Thank u sm I rlly need this video, I’m working on an amateur global radio interferometer and I needed a way to integrate the atomic clock mechanism for data recording… ur a lifesaver
3:30 Many time standards (at least in my grandfather's collection) are 2-3U rack mount chassis, with about a quarter to a third of that space being the cesium beam tube in its high-vacuum housing and oven. The size difference is truly dramatic.
When i saw Linus and Ians viodes i was think if it was possible to run it on the raspi and i am happy to see that you did :D looking forward to more videos about time :D
When I got to my first submarine, we used 2 cesium clocks to provide reference signals to most of the equipment.
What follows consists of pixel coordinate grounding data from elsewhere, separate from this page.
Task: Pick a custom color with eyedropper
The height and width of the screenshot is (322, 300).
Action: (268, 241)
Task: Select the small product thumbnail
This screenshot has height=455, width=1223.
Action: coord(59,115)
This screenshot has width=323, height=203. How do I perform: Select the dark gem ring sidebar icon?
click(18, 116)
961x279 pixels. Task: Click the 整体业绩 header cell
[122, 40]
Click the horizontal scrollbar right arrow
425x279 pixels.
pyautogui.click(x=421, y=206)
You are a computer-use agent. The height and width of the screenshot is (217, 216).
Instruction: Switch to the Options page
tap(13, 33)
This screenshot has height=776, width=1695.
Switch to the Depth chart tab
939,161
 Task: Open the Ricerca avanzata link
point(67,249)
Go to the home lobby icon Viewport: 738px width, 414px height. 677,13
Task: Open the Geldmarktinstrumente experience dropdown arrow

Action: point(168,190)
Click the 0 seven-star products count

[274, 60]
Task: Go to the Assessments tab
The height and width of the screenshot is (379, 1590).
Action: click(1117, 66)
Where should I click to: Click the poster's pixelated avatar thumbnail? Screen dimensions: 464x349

The Cesium clocks weighed about 75 to 100 pounds and we had to take them to get calibrated every 6 months. They had a battery backup that lasted about 20 minutes, so we had to get them to the shop quick. On my last submarine we used a rubidium clock. Smaller and cheaper is better. We could sync it up with GPS ever few days to make sure it stayed accurate.
Thank you for the video, I'm excited to see what you can do with this hardware. I have a few responses to your video: - The rubidium clock's accuracy is not based on it running at a higher frequency than quartz, but rather a more stable frequency. Temperature changes cause quartz crystals to change frequency more dramatically than rubidium - The 32khz crystal runs the real time clock (RTC), which can keep time between reboots. The RTC is typically ignored on the pi because it does not have a battery backup for the RTC, so the program fake-hwclock is used instead. The main system time comes from a counter in the CPU on the pi (driver is named "arch_sys_counter") which is driven at 54MHz - NTP can use hardware timestamping as well, and can reach microsecond to hundreds of nanosecond levels of sync in proper conditions
I shall consider myself educated! To be honest, prior to this project I've only worked with NTP and only really cared about millisecond-level resolution. Though that darned Chicago server has made me more interested in better holdover accuracy.
@@JeffGeerling due to denial of service attacks, it's been popular by service providers to block or rate limit UDP in general or NTP in specific. This could be what happened to your Chicago server. I know Linode is blocking IPv4 NTP outbound, but IPv6 is allowed.
Also, as I recall, while the rubidium clock frequency is very stable, its phase noise isn't very good. Crystal oscillators, on the other hand, have frequencies that aren't very stable but have very good phase noise characteristics. That is why the rubidium clock is used, through a phase lock loop or some other mechanism, to maintain the crystal frequency. Then the crystal output will be highly stable in frequency as well as have excellent phase noise.
My job is working for one of the manufacturers that makes SMPTE 2110 gear, PTP is very important for doing uncompressed video over IP. It’s a neat field to be in.
0:05 I love the sound of cicadas. Here in Germany we don't have them, and they always remind me of our holidays in Croatia. Although the Croatian cicadas sound a lot different to yours, interestingly.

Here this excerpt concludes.